Look in the Mirror

Are Congressional Democrats correct in blaming Big Oil for rising oil prices?

A week after U.S. gasoline prices hit a near-record $3.05 a gallon, Democrats in Congress are promoting legislation taking aim at the big oil companies, although industry experts say that the efforts aren’t likely to have any effect.

Standing in front of an Exxon station near the Capitol on Wednesday with the posted $3.05-a-gallon price for unleaded regular in the background, half a dozen senators railed against the oil industry.

Sen. Charles E. Schumer (D-N.Y.) said Congress would look into breaking up the giant companies. Sen. Maria Cantwell (D-Wash.) promoted her anti-price-gouging bill, which the Senate Commerce Committee adopted on Tuesday. And Sen. Bernard Sanders (I-Vt.) backed a windfall profits tax, pointing to $440 billion in profits over the past six years for the nation’s five biggest oil companies.

Big Oil probably isn’t who Sen. Schumer thinks it is. The international oil companies—ExxonMobil, Shell, and others—aren’t where the real action is. The real action in the oil industry is with the national oil companies—Saudi Aramco, Chinese Cnooc, and others. These now dwarf domestic big oil. I’m not sure what Sen. Schumer is going to do about them.

According to the National Household Travel Survey the number of individual commutes to work has nearly doubled since 1969 from 27.8 billion trips to and from work to 51.3 billions trips in 2001 and the length and duration of the trips have increased as well.

As the percentage of the people who have jobs increases, so do the number of commutes. As the number and length of commutes rise, we use more oil. As we use more oil, the price goes up.

So, want to conserve? That’s how we used to refer to what’s now called “reducing your carbon footprint”. Live and shop closer to your work. There’s no real way to offset the emissions produced by commuting 10,000 or 20,000 miles a year to work.

And, if you decide that a longer commute is worth it if you can buy a cheaper or better house in a nicer neighborhood, look no farther than the mirror when you wonder why oil prices are going up and why the price increases are affecting you.

6 comments… add one
  • Shamefully, your view probably represents less than a percent of America. Politicians only feed the view that cheap gas is some kind of entitlement.

  • That’s as good an explanation as any for why I have this blog, Andy. I think I have something to say, my voice is an unusual one, and it needs to be heard.

  • PD Shaw Link

    Let’s see:

    * federal gas tax (18.4 cents per gallon)
    * state gas tax (NY = 31.9 cents per gallon)
    * state sales tax (NY = 8.3 cents per gallon)
    * state spill tax (NY = 0.3 cents per gallon)
    * state petroleum testing fee (NY = 0.5 cents per gallon)
    * county taxes (NY avg. = 7.9 cents per gallon).
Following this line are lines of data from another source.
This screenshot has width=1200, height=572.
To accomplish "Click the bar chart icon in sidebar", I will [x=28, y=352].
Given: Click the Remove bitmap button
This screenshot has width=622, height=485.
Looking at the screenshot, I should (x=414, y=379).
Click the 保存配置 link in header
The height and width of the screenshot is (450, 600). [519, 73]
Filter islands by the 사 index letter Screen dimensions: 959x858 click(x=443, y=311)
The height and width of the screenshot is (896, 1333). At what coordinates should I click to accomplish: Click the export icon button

    That’s 67.3 cents per gallon, or about 22% of $3.05 per gallon of gas. I’ve seen estimates that Exxon earns from 5 to 13 cents per gallon in profit.

    I support higher gas taxes, something unlikely to happen if the debate is framed by Schumer.

  • I’ve favored higher gas taxes for more than 30 years, PD, if only for national security reasons.

  • Since 1969, 2.4 billion people have moved from poverty inducing socialism to the possibility of a high energy consumption capitalist life. This is a huge amount of progress but the cost is a terrifying increase in demand for energy that far exceeds our ability to supply on the long-term without adding unconventional supplies (from GTL techniques to turn coal to liquid fuel to the green panoply of renewables).

    That demand increase has yet to play out. In fact, I don’t even think we have even hit the half-way point on the demand surge. The US is too small and we’ve got too few basic lifestyle changes left to have much of a global impact in comparison.

    This does not excuse us from doing our part to deal with the demand side problem but it does orient our solutions to be a bit better fit with reality. Unfortunately too many people disagree including the “high gas tax” people here.

    In an uncertain energy future, discriminatory energy taxes favor certain energy solutions over others and generalized high energy taxes promotes poverty. Government in general is no more capable of deciding which energy is preferable than the commissars were.

    Instead a free market with lowered barriers to entry for new competitors will solve our energy woes the quickest. We have made it too hard to become an energy producer.